Re: ACTION: task force unasserted triples

[copy to www-archive, not www-webont-wg; i.e. feel free
to show this to anybody you like, but I don't think
it's worth the WG's time...]


On Tue, 2002-04-23 at 12:14, Pat Hayes wrote:
[...]
> The situation can be summed up as follows.

This just looks like hand-waving and appeal to Authority,
not an actual technical argument.

Not to say that the burden of persuasion is necessarily
on you; but if you're trying to persuade me, this doesn't
do it. I would like to understand the technical argument.

> The WebOnt language is 
> obliged by the layering requirements

which layering requirements? Definite descriptions
without clear referents don't help much.

> to treat its own syntactic 
> constructions

What do you mean by 'syntactic constructions' here?
By my reckonning, the syntactic constructions of
WebOnt are exactly the same as those of RDF:

  terms: literals, bnodes, and URIref names
  atoms: S P O triples.
  formulas: conjunctions of atoms.

Please give an example of what you mean by syntactic
construct.

> as assertions of the existence of a class corresponding 
> to the syntactic construct(and in fact of a great deal else as well, 
> eg lists). This is because the RDF meaning of the RDF encoding of 
> every piece of the WebOnt language amounts to an assertion of the 
> existence of that class.

Quite. That's by design, and seems quite natural to me.
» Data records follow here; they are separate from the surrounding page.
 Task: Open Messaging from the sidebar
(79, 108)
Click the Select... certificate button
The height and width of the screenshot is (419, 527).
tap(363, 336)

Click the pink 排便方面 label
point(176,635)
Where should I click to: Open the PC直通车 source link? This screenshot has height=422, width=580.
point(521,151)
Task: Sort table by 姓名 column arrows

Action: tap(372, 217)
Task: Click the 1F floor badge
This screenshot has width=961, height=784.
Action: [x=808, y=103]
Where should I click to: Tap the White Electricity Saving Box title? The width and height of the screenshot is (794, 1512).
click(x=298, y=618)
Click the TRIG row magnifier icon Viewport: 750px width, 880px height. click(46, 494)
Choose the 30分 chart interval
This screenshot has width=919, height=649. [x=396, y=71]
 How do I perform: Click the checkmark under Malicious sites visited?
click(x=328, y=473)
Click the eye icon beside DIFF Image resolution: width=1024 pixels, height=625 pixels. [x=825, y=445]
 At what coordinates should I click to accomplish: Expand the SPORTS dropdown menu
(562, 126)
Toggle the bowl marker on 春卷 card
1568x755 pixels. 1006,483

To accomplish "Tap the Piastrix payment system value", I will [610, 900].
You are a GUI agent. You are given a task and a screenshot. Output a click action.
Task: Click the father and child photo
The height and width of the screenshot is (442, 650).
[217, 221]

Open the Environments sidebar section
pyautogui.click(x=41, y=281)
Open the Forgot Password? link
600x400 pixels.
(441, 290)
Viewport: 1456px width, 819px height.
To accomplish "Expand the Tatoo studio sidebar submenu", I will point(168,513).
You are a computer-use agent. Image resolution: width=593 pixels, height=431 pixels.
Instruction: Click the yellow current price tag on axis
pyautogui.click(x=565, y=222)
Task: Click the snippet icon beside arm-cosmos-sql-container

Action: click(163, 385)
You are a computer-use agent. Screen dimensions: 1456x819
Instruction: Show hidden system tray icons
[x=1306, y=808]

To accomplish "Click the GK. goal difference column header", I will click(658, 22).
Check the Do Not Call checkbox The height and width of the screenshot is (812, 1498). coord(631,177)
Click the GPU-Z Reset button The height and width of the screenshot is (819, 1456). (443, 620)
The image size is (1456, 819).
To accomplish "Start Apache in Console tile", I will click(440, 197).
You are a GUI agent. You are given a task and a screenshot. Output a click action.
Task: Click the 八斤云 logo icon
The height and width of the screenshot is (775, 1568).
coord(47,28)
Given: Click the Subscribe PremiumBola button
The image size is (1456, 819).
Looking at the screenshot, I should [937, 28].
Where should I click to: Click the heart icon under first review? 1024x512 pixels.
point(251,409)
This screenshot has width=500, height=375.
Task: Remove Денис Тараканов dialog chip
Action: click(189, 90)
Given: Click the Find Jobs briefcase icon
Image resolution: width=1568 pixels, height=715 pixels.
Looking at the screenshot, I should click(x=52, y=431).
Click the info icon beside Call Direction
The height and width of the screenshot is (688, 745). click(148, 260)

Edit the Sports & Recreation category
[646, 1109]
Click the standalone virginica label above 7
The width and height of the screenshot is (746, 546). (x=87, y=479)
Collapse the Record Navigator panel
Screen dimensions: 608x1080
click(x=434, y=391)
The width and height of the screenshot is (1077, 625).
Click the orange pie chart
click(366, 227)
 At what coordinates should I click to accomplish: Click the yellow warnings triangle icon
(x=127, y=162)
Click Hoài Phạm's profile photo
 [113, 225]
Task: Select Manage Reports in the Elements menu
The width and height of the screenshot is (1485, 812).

> And, as Peter has shown, such a requirement 
> is very dangerous,

He has shown that it *can* be very dangerous.
He has not shown, to my satisfaction, that it
is must be dangerous in every case; that
there is no design that avoids the problems.

> since it can rapidly lead to paradoxes or 
> contradictions of various well-known kinds when the language is 
> reasonably expressive. (It may be worth emphasizing that the kind of 
> problems that Peter is talking about have been well-known now for 
> close to a century, are widely studied, and that there is no easy or 
> cute way to hack around them. Some very smart people (Hilbert, 
> Russell, Church, Turing, Goedel, Quine, Kripke, Montague) have 
> wrestled with these problems, and the consensus seems to be that 
> there isn't any way to avoid them.

Look, if it's that well-studied, just spell out (or at
least point to) the argument. An appeal to authority
only makes me more suspicious of your position;
recall our exchange about orthodoxy and Des-Cartes
experiences.


> Certainly they cannot be avoided 
> by appeals to other kinds of logic, such as multi-valued logics or 
> abandoning the law of excluded middle. They have the same kind of 
> status in foundations of mathematics as, say, the conservation of 
> energy has in physics. A blithe confidence that some way will be 
> found to hack around them should be treated rather like a patent 
> application for a perpetual-motion machine: its really not worth 
> getting into the details of what is wrong with it.)

Meanwhile, you found it worthwhile to read and criticize
Jeremy's attempt to do exactly this, no?
  http://lists.w3.org/Archives/Public/www-webont-wg/2002Apr/0202.html

That criticism doesn't seem to say that it's hopeless to
persue this line of work.

I don't understand how to reconcile your messages.